● ASSIGNMENT
Each record must be retyped in full. No character may differ.

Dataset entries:
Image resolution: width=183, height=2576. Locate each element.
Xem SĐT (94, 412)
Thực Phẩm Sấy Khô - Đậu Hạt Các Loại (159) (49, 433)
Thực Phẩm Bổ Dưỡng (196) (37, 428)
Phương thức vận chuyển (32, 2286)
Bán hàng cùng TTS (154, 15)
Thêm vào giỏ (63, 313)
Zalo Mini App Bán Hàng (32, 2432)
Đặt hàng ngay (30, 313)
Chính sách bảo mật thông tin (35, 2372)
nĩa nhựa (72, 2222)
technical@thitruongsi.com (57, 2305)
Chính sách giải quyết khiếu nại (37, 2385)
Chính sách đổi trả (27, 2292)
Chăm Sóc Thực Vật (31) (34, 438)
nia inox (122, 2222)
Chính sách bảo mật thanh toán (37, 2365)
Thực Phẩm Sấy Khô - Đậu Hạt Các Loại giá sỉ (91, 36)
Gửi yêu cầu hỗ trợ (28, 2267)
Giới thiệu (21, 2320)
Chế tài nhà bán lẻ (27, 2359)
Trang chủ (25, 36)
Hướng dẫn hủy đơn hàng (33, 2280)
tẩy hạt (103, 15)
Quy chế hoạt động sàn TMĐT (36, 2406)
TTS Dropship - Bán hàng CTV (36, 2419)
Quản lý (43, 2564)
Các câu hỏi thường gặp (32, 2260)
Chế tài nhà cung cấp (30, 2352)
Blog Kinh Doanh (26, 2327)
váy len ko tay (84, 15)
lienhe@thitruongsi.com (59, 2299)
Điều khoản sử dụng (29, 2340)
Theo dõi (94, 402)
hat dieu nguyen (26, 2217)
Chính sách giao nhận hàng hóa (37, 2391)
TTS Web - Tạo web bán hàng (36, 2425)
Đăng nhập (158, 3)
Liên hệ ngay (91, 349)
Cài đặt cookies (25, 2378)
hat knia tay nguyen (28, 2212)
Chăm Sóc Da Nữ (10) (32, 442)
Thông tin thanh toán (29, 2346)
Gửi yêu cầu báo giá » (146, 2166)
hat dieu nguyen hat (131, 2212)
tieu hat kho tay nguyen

● TASK ANSWER
Image resolution: width=183, height=2576. Locate each element.
Xem SĐT (94, 412)
Thực Phẩm Sấy Khô - Đậu Hạt Các Loại (159) (49, 433)
Thực Phẩm Bổ Dưỡng (196) (37, 428)
Phương thức vận chuyển (32, 2286)
Bán hàng cùng TTS (154, 15)
Thêm vào giỏ (63, 313)
Zalo Mini App Bán Hàng (32, 2432)
Đặt hàng ngay (30, 313)
Chính sách bảo mật thông tin (35, 2372)
nĩa nhựa (72, 2222)
technical@thitruongsi.com (57, 2305)
Chính sách giải quyết khiếu nại (37, 2385)
Chính sách đổi trả (27, 2292)
Chăm Sóc Thực Vật (31) (34, 438)
nia inox (122, 2222)
Chính sách bảo mật thanh toán (37, 2365)
Thực Phẩm Sấy Khô - Đậu Hạt Các Loại giá sỉ (91, 36)
Gửi yêu cầu hỗ trợ (28, 2267)
Giới thiệu (21, 2320)
Chế tài nhà bán lẻ (27, 2359)
Trang chủ (25, 36)
Hướng dẫn hủy đơn hàng (33, 2280)
tẩy hạt (103, 15)
Quy chế hoạt động sàn TMĐT (36, 2406)
TTS Dropship - Bán hàng CTV (36, 2419)
Quản lý (43, 2564)
Các câu hỏi thường gặp (32, 2260)
Chế tài nhà cung cấp (30, 2352)
Blog Kinh Doanh (26, 2327)
váy len ko tay (84, 15)
lienhe@thitruongsi.com (59, 2299)
Điều khoản sử dụng (29, 2340)
Theo dõi (94, 402)
hat dieu nguyen (26, 2217)
Chính sách giao nhận hàng hóa (37, 2391)
TTS Web - Tạo web bán hàng (36, 2425)
Đăng nhập (158, 3)
Liên hệ ngay (91, 349)
Cài đặt cookies (25, 2378)
hat knia tay nguyen (28, 2212)
Chăm Sóc Da Nữ (10) (32, 442)
Thông tin thanh toán (29, 2346)
Gửi yêu cầu báo giá » (146, 2166)
hat dieu nguyen hat (131, 2212)
tieu hat kho tay nguyen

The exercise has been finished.